-- Opening Marker --
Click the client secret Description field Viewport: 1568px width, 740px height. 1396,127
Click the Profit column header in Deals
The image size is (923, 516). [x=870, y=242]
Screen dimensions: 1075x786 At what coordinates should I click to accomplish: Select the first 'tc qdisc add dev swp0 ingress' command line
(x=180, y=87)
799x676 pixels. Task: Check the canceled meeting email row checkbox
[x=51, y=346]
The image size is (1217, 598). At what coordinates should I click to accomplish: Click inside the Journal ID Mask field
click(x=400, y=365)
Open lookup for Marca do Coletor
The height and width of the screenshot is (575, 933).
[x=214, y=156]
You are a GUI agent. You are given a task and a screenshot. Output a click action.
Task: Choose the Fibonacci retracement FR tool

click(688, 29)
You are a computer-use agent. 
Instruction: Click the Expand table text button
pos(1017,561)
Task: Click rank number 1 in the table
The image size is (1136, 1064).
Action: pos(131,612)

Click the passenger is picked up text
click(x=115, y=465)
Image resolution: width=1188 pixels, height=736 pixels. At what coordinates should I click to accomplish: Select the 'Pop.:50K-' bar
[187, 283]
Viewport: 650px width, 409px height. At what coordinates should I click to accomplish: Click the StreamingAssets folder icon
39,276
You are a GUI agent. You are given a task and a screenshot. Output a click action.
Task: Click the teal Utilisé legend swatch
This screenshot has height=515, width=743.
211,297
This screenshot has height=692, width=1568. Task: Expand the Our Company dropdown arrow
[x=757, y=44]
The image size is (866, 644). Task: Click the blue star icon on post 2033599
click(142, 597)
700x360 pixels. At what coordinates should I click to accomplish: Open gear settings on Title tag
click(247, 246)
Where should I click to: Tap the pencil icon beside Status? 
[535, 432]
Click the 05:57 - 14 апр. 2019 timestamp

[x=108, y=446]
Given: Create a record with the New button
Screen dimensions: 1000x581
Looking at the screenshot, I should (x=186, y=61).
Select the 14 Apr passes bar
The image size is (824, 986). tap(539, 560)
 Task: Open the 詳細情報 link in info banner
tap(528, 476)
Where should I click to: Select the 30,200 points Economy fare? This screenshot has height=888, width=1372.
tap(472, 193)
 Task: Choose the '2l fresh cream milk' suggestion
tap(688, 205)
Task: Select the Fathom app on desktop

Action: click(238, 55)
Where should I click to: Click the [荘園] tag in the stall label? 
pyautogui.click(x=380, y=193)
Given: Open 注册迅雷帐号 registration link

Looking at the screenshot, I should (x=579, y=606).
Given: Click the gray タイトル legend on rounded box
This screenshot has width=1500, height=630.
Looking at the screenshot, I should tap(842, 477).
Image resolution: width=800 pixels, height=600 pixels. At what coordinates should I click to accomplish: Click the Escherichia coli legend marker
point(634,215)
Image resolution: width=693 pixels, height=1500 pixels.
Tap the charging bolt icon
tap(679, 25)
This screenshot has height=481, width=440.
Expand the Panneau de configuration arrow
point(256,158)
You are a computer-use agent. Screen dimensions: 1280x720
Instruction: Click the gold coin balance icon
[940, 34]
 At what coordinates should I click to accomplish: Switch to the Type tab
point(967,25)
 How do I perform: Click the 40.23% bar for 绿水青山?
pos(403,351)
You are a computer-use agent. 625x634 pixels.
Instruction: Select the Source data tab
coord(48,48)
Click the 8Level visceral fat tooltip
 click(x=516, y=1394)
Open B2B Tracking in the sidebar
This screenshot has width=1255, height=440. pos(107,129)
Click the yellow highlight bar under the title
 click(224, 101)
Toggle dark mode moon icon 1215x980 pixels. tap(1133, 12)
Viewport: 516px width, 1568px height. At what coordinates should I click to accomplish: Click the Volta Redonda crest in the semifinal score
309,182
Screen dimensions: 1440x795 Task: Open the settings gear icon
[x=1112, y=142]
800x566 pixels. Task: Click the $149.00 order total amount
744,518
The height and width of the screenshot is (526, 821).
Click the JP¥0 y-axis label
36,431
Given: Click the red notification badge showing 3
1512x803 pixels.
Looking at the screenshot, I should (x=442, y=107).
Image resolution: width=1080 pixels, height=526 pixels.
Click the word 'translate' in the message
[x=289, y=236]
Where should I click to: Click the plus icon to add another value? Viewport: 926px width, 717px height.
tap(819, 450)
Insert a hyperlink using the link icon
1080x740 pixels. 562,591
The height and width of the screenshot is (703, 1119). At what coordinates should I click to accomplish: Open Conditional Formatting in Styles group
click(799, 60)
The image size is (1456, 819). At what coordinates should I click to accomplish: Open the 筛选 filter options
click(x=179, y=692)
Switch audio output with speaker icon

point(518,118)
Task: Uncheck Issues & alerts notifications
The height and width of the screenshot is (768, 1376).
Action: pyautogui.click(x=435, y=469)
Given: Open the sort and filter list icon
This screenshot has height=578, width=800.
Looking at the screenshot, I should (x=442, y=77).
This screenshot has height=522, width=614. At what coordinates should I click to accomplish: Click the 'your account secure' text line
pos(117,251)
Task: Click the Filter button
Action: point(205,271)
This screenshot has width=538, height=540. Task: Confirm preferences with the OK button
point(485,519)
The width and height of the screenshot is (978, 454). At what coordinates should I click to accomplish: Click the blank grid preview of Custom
-- Closing Marker --
### PROBLEM REQUIREMENTS
Could you output the lines above, exactly as written, from the one containing "This screenshot has width=538, height=540." through the last, with both ends included and no others?

### TASK OUTPUT
This screenshot has width=538, height=540. Task: Confirm preferences with the OK button
point(485,519)
The width and height of the screenshot is (978, 454). At what coordinates should I click to accomplish: Click the blank grid preview of Custom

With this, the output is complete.